-- start --

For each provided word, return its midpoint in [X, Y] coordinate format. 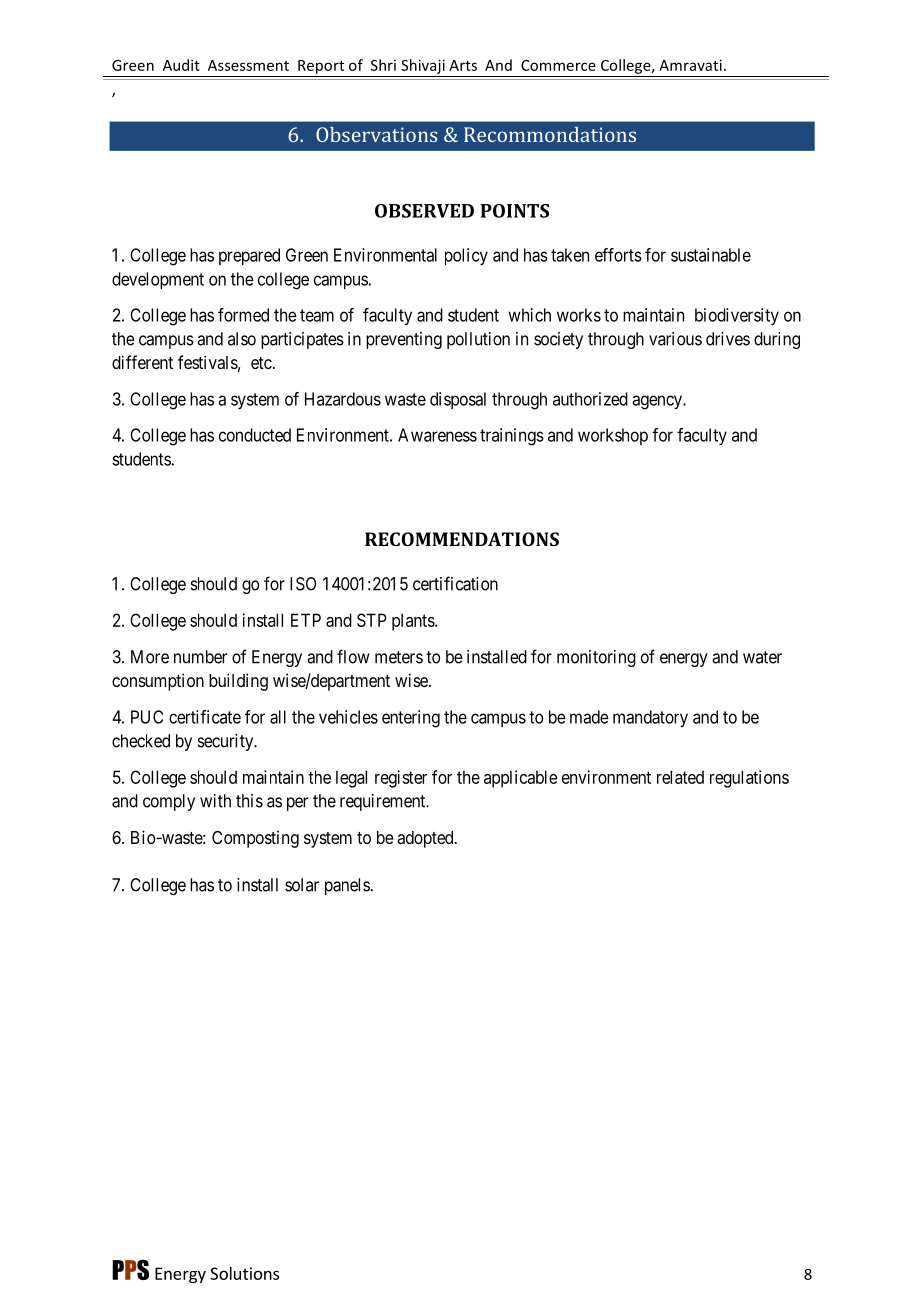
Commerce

-- end --
-- start --

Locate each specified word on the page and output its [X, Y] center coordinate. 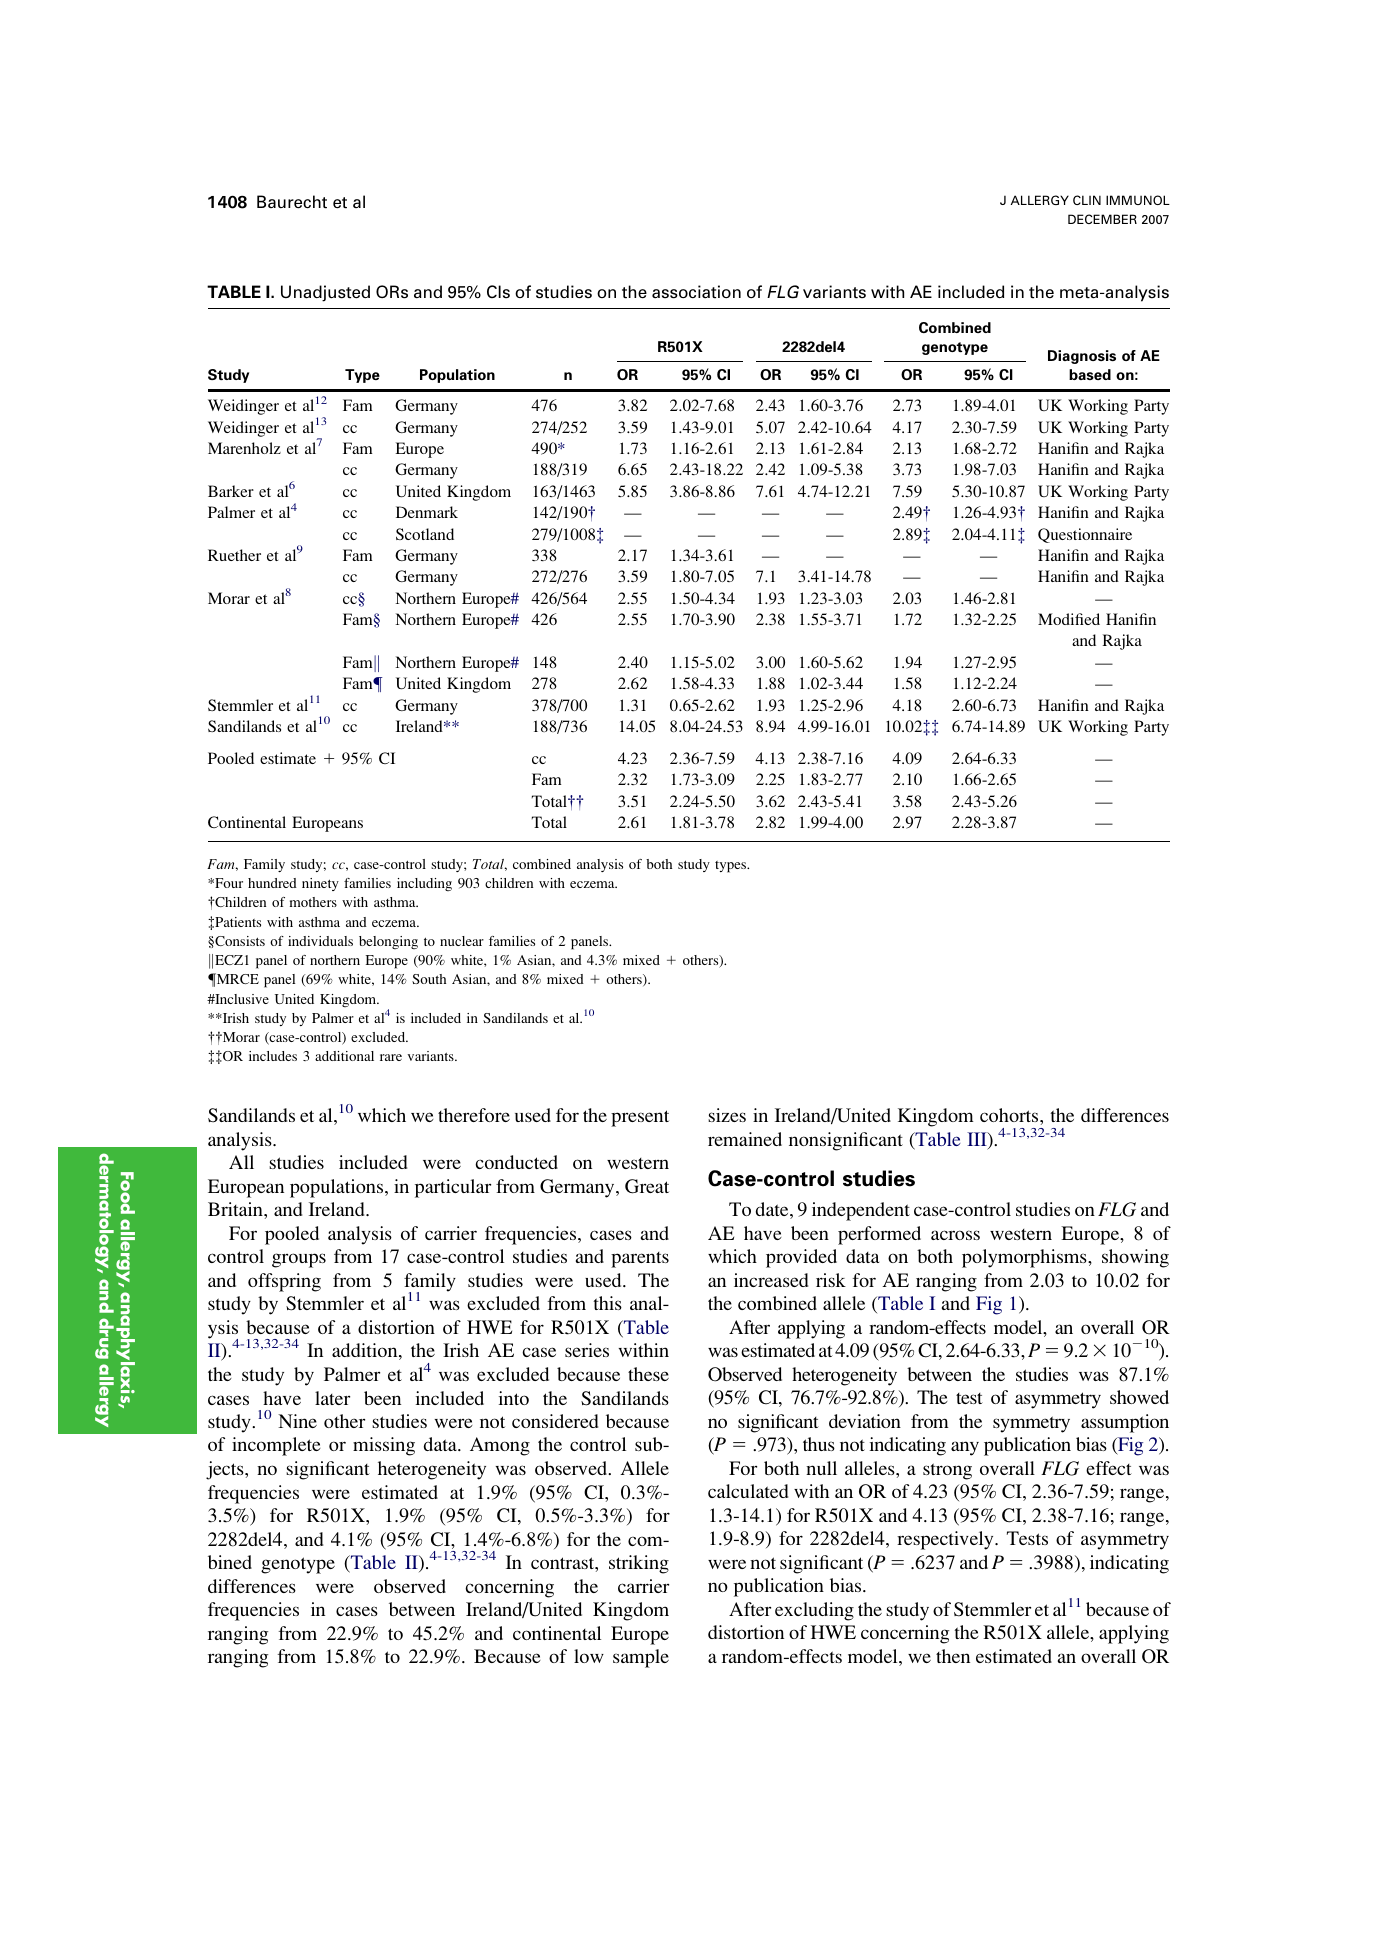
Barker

-- end --
-- start --

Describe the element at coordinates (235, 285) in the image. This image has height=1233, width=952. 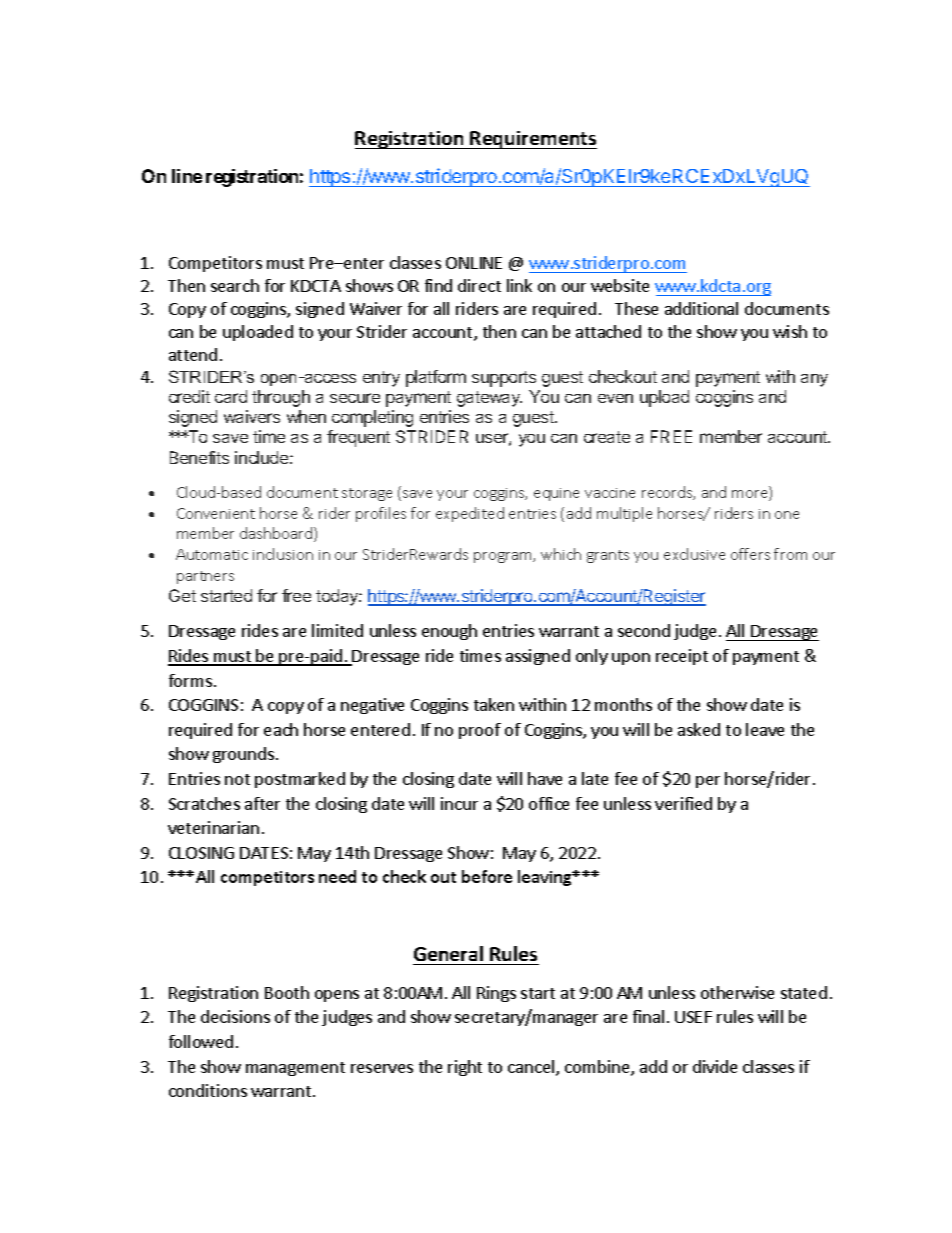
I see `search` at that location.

-- end --

_WHAT YOU WILL DO_. Rewrite only the stretch of rows from the line containing "Describe the element" through the line containing "at that location.", with "image" changed to "screenshot" everywhere and nothing else altered. Leave the pictures out of your answer.

_SOLUTION TO THE EXERCISE_.
Describe the element at coordinates (235, 285) in the screenshot. This screenshot has height=1233, width=952. 
I see `search` at that location.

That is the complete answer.